§ Requirements
Repeat the material from the line containing "Dawn (152, 752)" through the last line, renaming "presentation" to "slideshow" and leaving everything else unchanged.
____________________
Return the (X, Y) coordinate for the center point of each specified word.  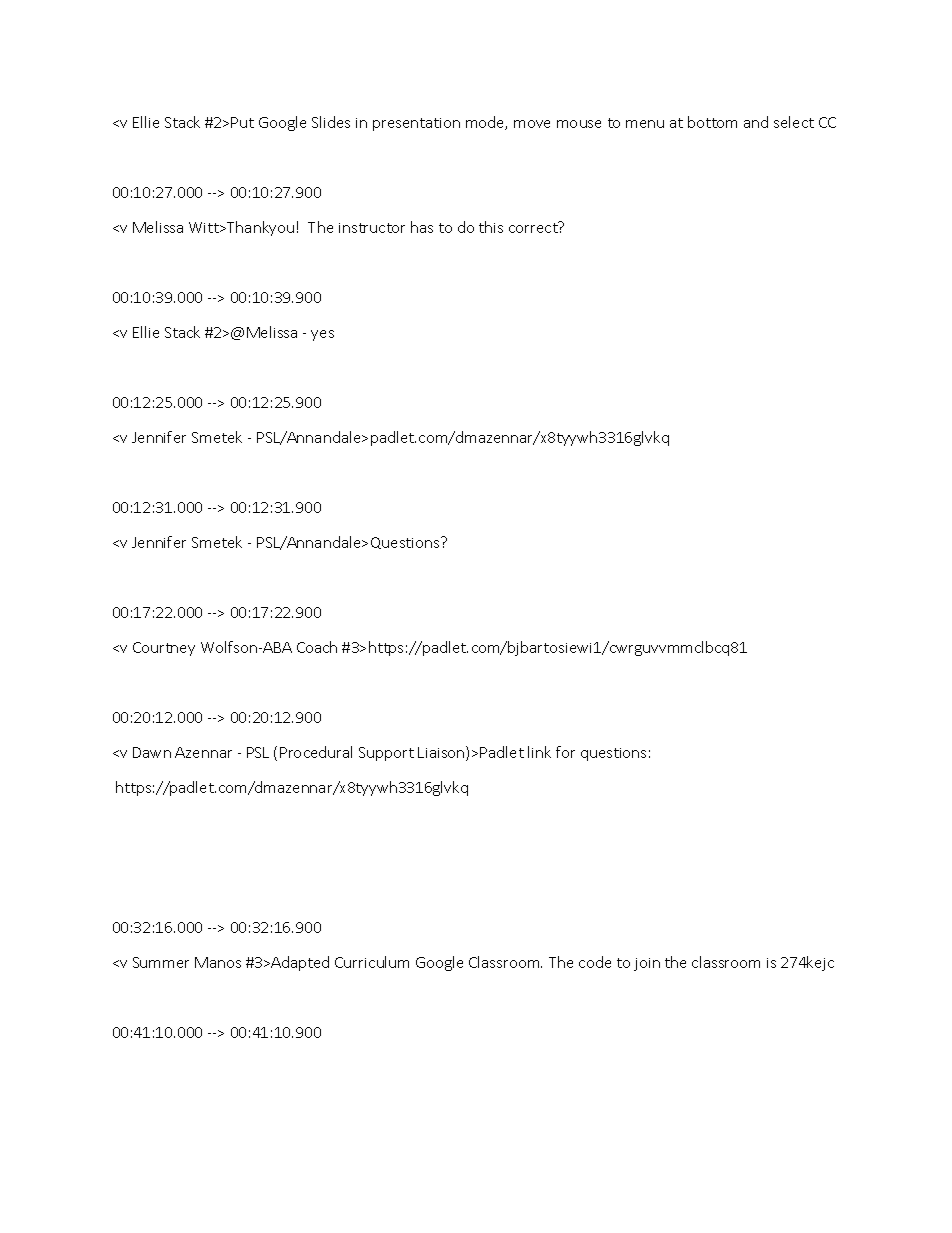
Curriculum (372, 962)
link (539, 752)
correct (534, 227)
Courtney (164, 649)
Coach (317, 647)
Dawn (152, 752)
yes (322, 335)
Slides (331, 122)
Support (386, 754)
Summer (161, 962)
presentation (416, 124)
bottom (712, 122)
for (565, 752)
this (491, 227)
____________________
§ Result for this exercise
Dawn (152, 752)
yes (322, 335)
Slides (331, 122)
Support (386, 754)
Summer (161, 962)
slideshow (416, 124)
bottom (712, 122)
for (565, 752)
this (491, 227)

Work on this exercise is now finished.